To perform this task, Prep Builder actually writes three Calculated Fields, which you can always edit if you want a slightly different result (Figure 25-4).
You will find these calculations in the Changes pane in Prep Builder. You can also edit them from here, or alternatively learn how Prep completed the task you set it (Figure 25-5).
This formula is splitting the Product Code field on the hyphen (-) separator and pulling back the third part (i.e., what comes after the second hyphen but before the fourth, which in this case doesn’t exist). The resulting values are then trimmed, which means any leading or trailing spaces are removed, as these can wreak havoc when you are matching text values.
Let’s tweak the data a little bit so that the pattern of delimiters (the character we split the data field by) is a little less obvious to Prep Builder (Figure 25-6).
Now the Product Type (first part of the Product Code) for Soap Bar no longer includes the word Soap and each field now includes spaces around the hyphens. With this irregular pattern, Prep no longer gives us the results we are looking for (Figure 25-7).
The Product Type has disappeared altogether in the data set resulting from this split. Notice all those blank records? They are the result of the word Soap being removed from the Soap Bar rows; note there are no blanks resulting from the Liquid Soap rows. Let’s look at the calculation Prep is writing for this split (Figure 25-8).

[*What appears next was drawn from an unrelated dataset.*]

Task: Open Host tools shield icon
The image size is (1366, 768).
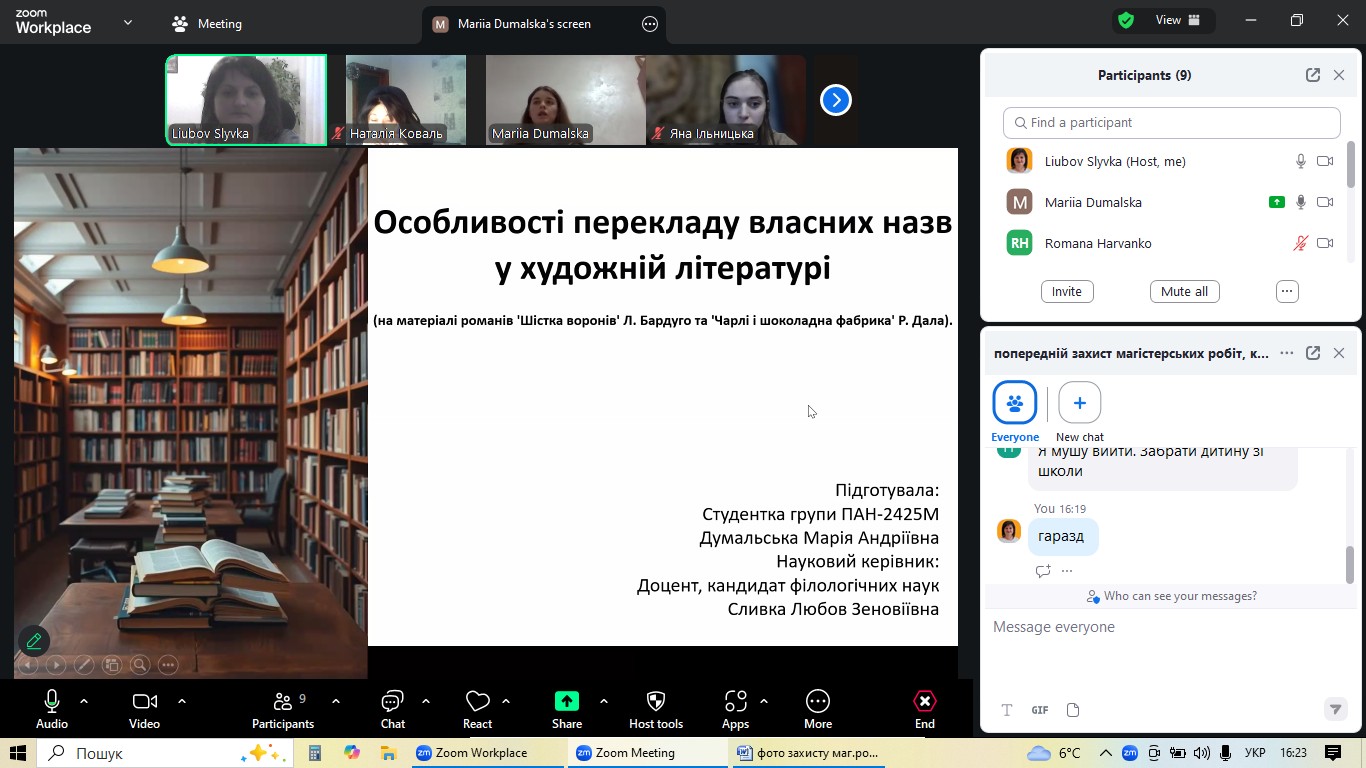Action: pos(656,702)
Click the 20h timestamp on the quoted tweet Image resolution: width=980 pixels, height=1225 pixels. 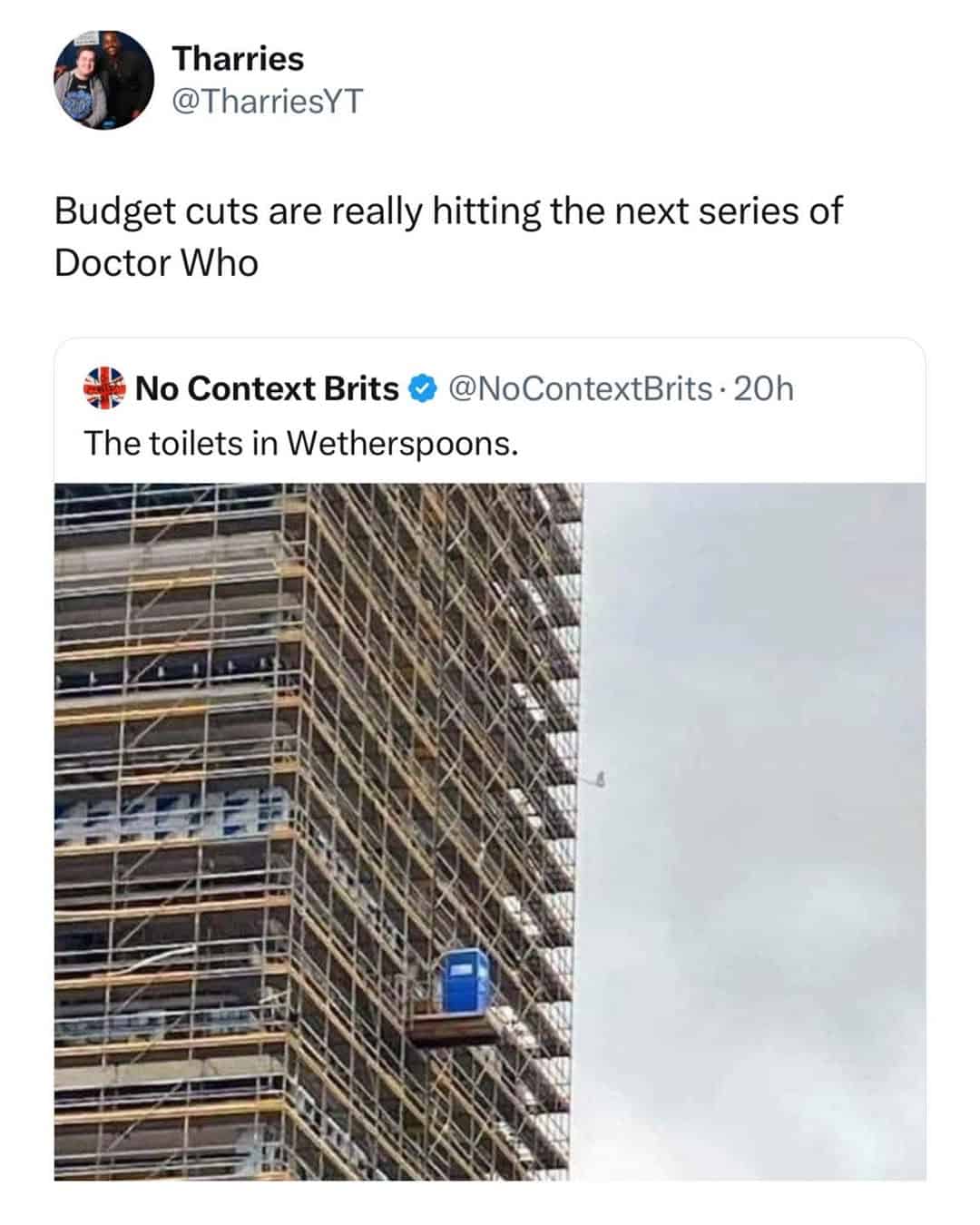click(x=762, y=388)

Well, that’s not clear, is it?
These situations are where your human eye can take over, and you should choose the Custom Split menu option instead of Automatic Split. By setting up the Custom Split to work on the hyphen, we’re back to getting the results we want from this data set (Figure 25-9).

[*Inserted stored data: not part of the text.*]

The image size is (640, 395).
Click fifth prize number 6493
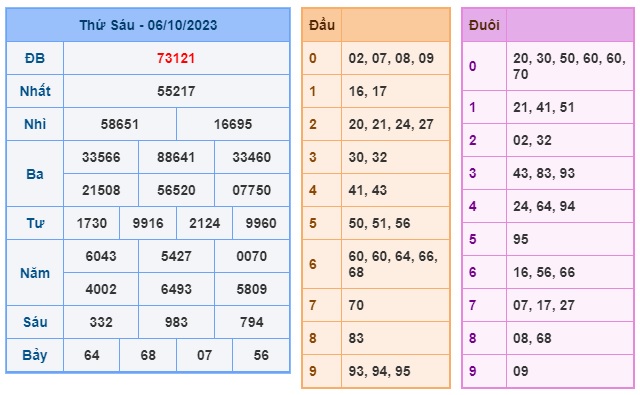point(176,289)
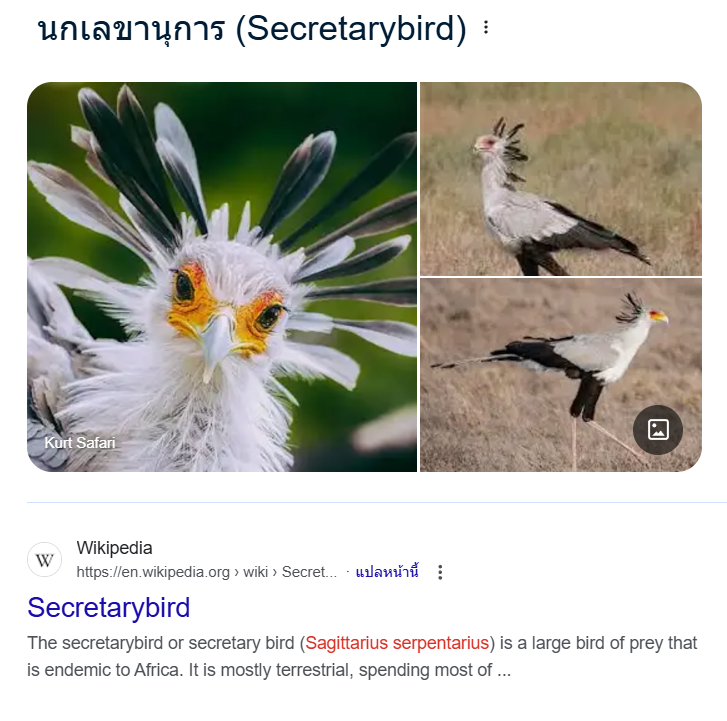Open the image gallery icon on the photos
The height and width of the screenshot is (721, 727).
(657, 429)
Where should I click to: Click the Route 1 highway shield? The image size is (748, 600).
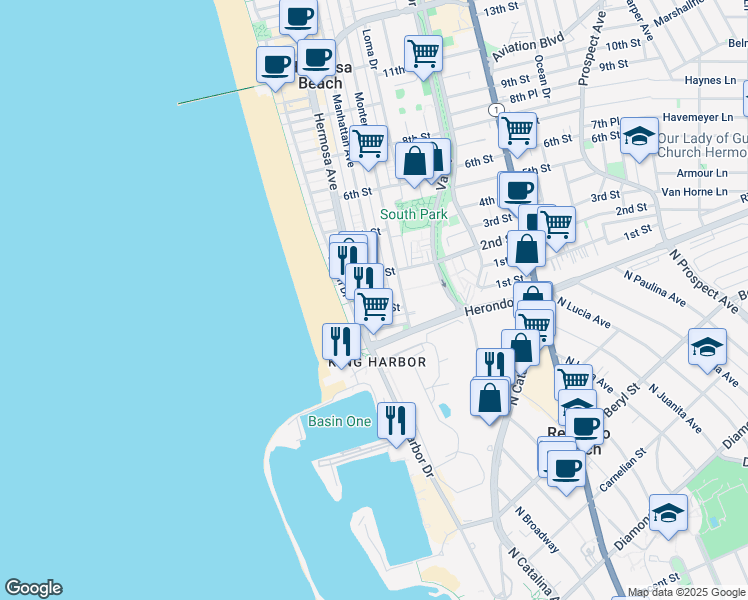494,108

In the Custom Split dialog, you set both the delimiter and what you want returned from the split. In Figure 25-9, selecting All ensures that all the data is returned even if you expect a certain number of columns to be created (Figure 25-10).

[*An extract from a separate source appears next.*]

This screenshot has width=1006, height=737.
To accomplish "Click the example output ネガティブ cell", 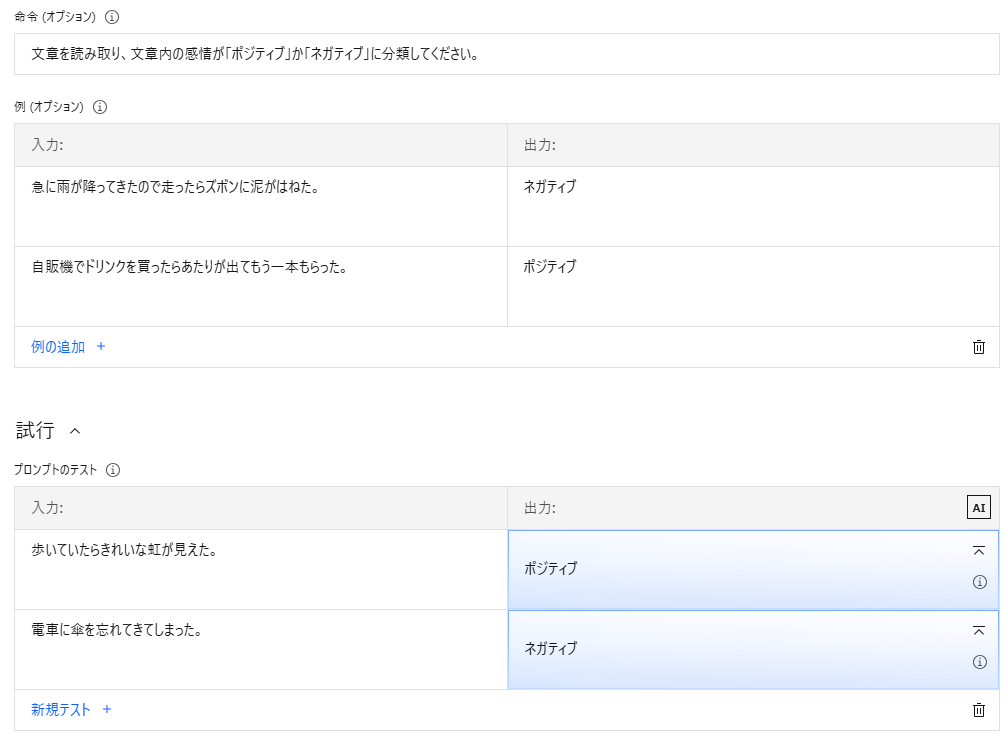I will click(x=753, y=207).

At the time of writing, the All option is limited to splitting 150 items.
The Custom Split option can save you from having to write a number of complex calculations. In this example, the third calculation Prep Builder has built is quite complicated, so you could simplify it if you wanted, but there is really no need to unless your flow’s performance is lacking.
Although SPLIT()
is a powerful function, it’s not always the right technique for your task. Let’s look at a few scenarios where this might be the case.
In Figure 25-11, the address details are separated by commas. However, it is difficult to define an appropriate split because the street part of these addresses is inconsistently formatted, with varying numbers and punctuation. Addresses are typically difficult to split and likely will require more complex calculations and logic to align the correct parts to the correct columns.
If you want to tackle this problem, have a go at the 2019: Week 46 Challenge, which you can use splitting to solve. The solution is available on the Preppin’ Data website for you to check your flow, although there is often more than one right answer; we care mainly about whether you’ve achieved the data set in the output given, not how you arrived at it.
If there is no clear and logical separator to split by, then the split technique is definitely not appropriate. In this circumstance, more advanced string functions like FIND()
or FINDNTH()
might be a good approach. These functions allow you to find out if a character or substring exists within a string by its position. You can then pair these functions with LEFT()
, RIGHT()
, or MID()
to split out the parts of the field required. These functions were covered in more detail in Chapter 9. Another option in this situation is to use regular expressions (or regexes), which will be covered in Chapter 31.
Ultimately, SPLIT()
is a great first function to investigate when breaking up data columns to aid your analysis. Prep has a couple of great options, but might not always deliver the correct solution, in which case you’ll need to build the logic yourself. Fortunately, SPLIT()
generates the calculation logic and makes the calculation available in the Changes pane for editing, so it is easy to make the changes you require.